Serum sickness can occur following administration of antigenic heterologous proteins such as chimeric monoclonal antibodies (eg, rituximab and infliximab) or nonhuman immunoglobulins (eg, venom antitoxins).  A serum sickness–like reaction is also associated with the use of certain nonprotein drugs (eg, penicillin, cefaclor, and trimethoprim-sulfamethoxazole).

(Choice A)  Anergy to cutaneously applied Candida antigens would be indicative of depressed cell-mediated immunity.  Cell-mediated immunity is involved in the pathogenesis of type IV (delayed) hypersensitivity.

(Choice C)  Increased serum IgE levels are typically found in atopic individuals prone to IgE-mediated (type I) hypersensitivity reactions.  Type I reactions cause vasodilation and tissue edema and inflammatory infiltration; they do not cause vasculitis with fibrinoid necrosis.

(Choice D)  Deposition of IgA-containing immune complexes is involved in the pathogenesis of Henoch-Schönlein purpura in pediatric patients.  IgA does not play an important role in type III hypersensitivity.

(Choice E)  Serum sickness causes release of the C5a complement fragment (a neutrophil chemoattractant) at sites of immune complex deposition.  This leads to neutropenia (not neutrophilia) due to extensive neutrophilic marginalization and tissue infiltration.  In addition, infliximab and other TNF-alpha inhibitors can also cause neutropenia.

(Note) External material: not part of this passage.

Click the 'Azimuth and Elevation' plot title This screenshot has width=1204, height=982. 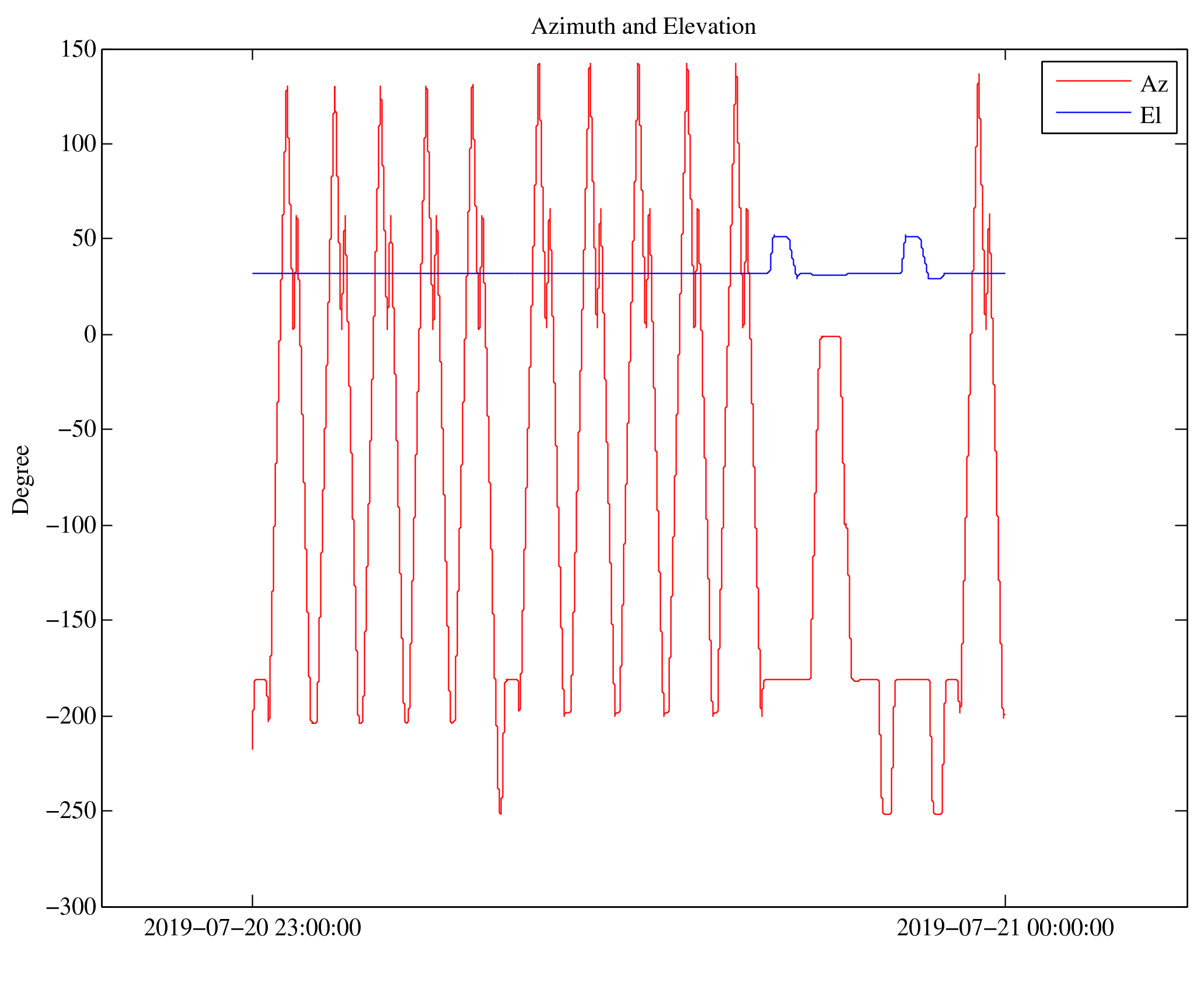pos(643,27)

(Choice F)  Mild thrombocytopenia has been associated with serum sickness due to platelet consumption at the site of active vascular inflammation.  However, severe thrombocytopenia is unlikely to occur.

Educational objective:
Serum sickness is a type III hypersensitivity reaction to nonhuman proteins characterized by vasculitis resulting from tissue deposition of circulating immune complexes.  Clinical findings include fever, pruritic skin rash, arthralgias, and low serum C3 and C4 complement levels.